Over the course of a full day at a party, I would see a person fall into one of the chairs, get pulled back from the brink by their friends, and then keep partying. Ten hours later, they were back at it, still chasing their high. And they return to do it all over again the following weekend. There is one guy – pleasant, but with haunted eyes – who overdoes it to the point where he devolves from open and cheerful to practically murderous, clutching his fists and attacking inanimate objects. Seeing this happen two weeks in a row – the second time resulting in him wildly and furiously swinging his backpack around – I asked people why he was allowed in. Everyone shrugged it off and said that he was broken, but better here than out there alone.
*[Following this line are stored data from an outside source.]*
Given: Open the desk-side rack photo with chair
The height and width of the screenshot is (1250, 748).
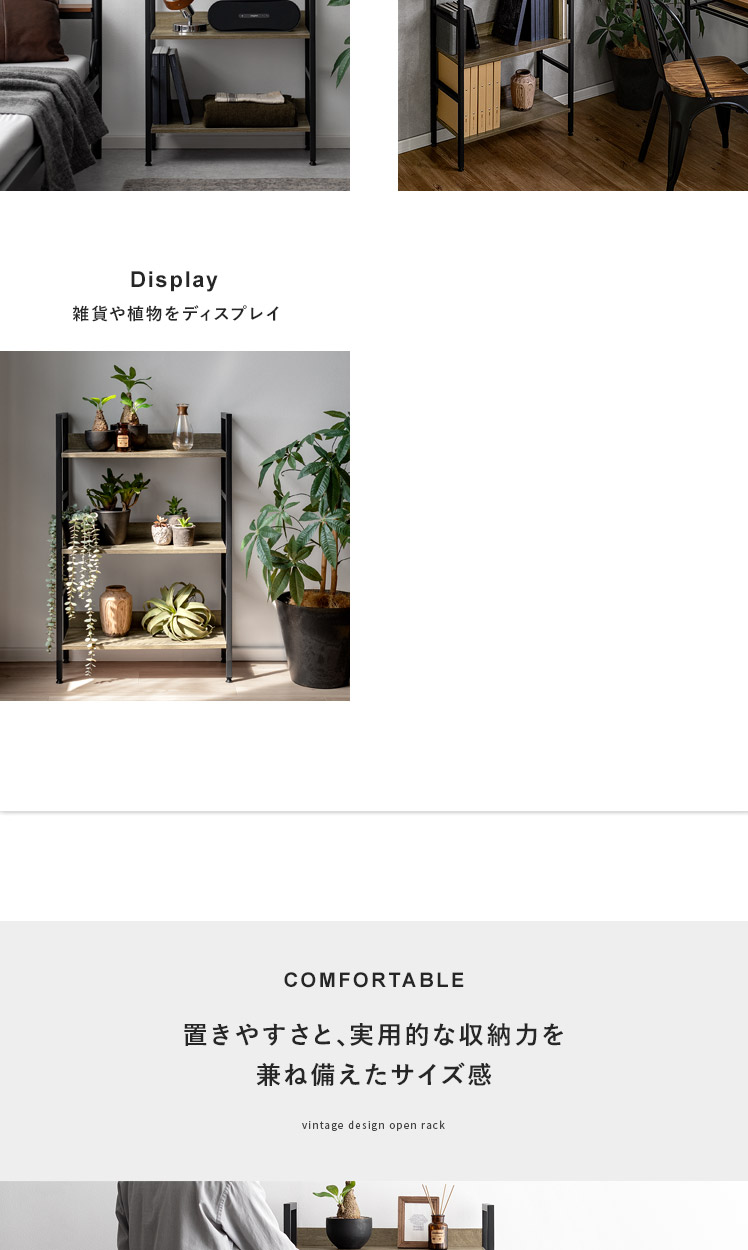Looking at the screenshot, I should click(573, 95).
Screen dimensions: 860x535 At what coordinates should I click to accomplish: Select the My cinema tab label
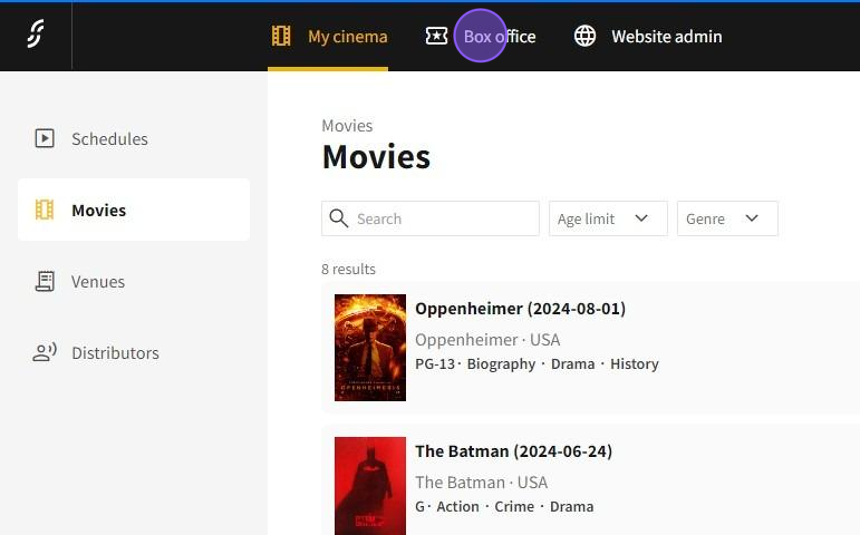coord(347,36)
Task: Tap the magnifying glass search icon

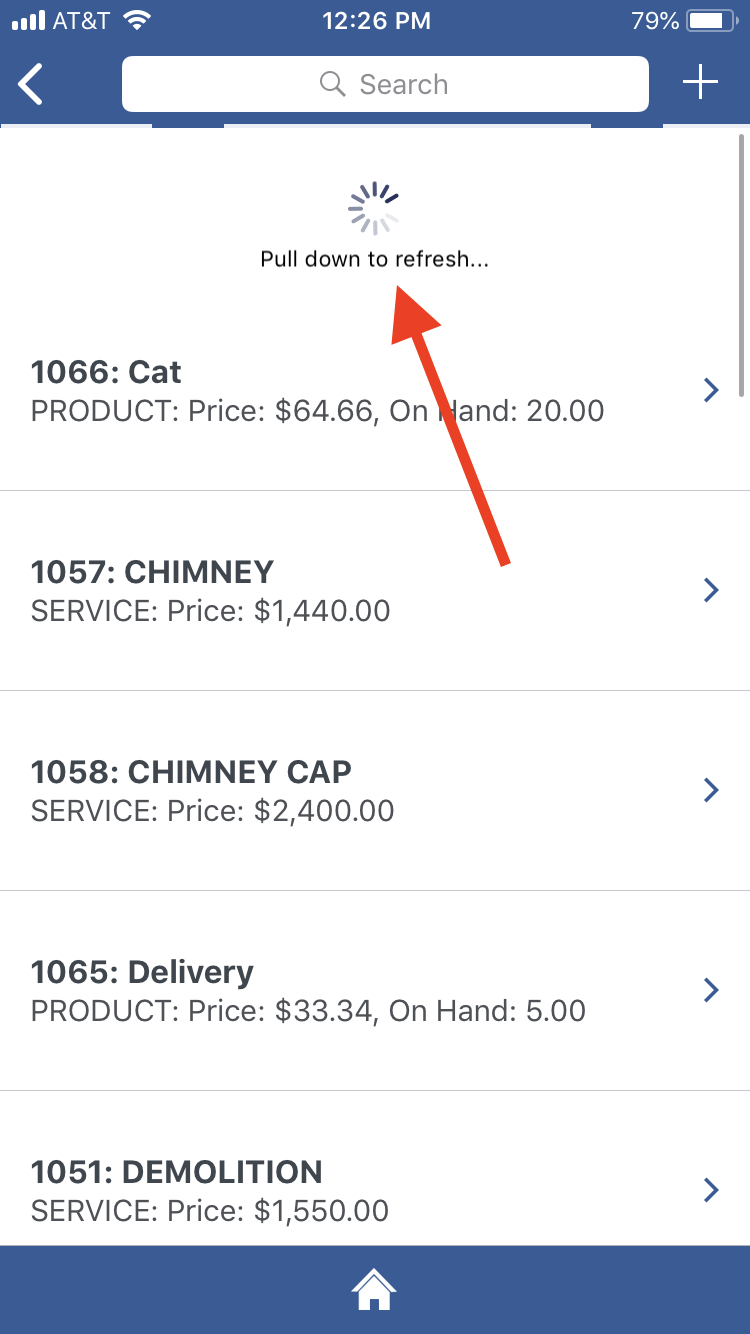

I talked with Jesus Martinez, founder of DJs Can’t Cook, about the dark side of partying. He says, “People can really lose themselves here. I mean, I lost myself a bit – wanting to go to Berghain all the time – because I didn’t have this before, and now I have it, whenever I want it. I always say that in Berlin you have three months after you arrive where you just completely fuck yourself up and get lost and then you backtrack from there. You did it, you know what it’s like, and then you start to organize yourself. Some people fall right back into it, some people don’t come out of it for months, a year, or end up leaving Berlin because they can’t handle it.”
Bad days and overindulging aside, the Berlin gays-with-beards set, here again with their razor cuts and DIY attitudes, like so many other places around the world, party like professionals. The crowd doesn’t value substances for the express purpose of getting radically altered in a hurry, but rather to create an internal symphony that evolves over the day or days. Guys take a bit of this and a bit of that, trying to ride out the party instead of destroying themselves immediately. It’s an endurance sport – many parties last 12 to 24 hours, so they really learn to pace themselves. As Garcia points out, when you go to a bar that closes at 2 a.m. or a club that closes at 4 a.m. you push yourself harder and faster, but when it could go for days, the game changes.
Here, drug-taking is as openly social as drinking at a bar, with one major exception: it all takes place in the toilets. In North America, and many other places around the world, people who get high do so with enormous discretion, sneaking off one or two at a time into a stall to take a hideously concealed sniff of whatever, a chorus of snorts rising over the hand-washing nearby. However, toilets in Berlin are comparatively gigantic and can comfortably fit six to 10 people. Dr. Garcia says that in Berlin there is a gentlemen’s agreement that as long as you go in the toilets and take your doses, and they can’t visually see you, they won’t remove you. If they see you though, they have to remove you.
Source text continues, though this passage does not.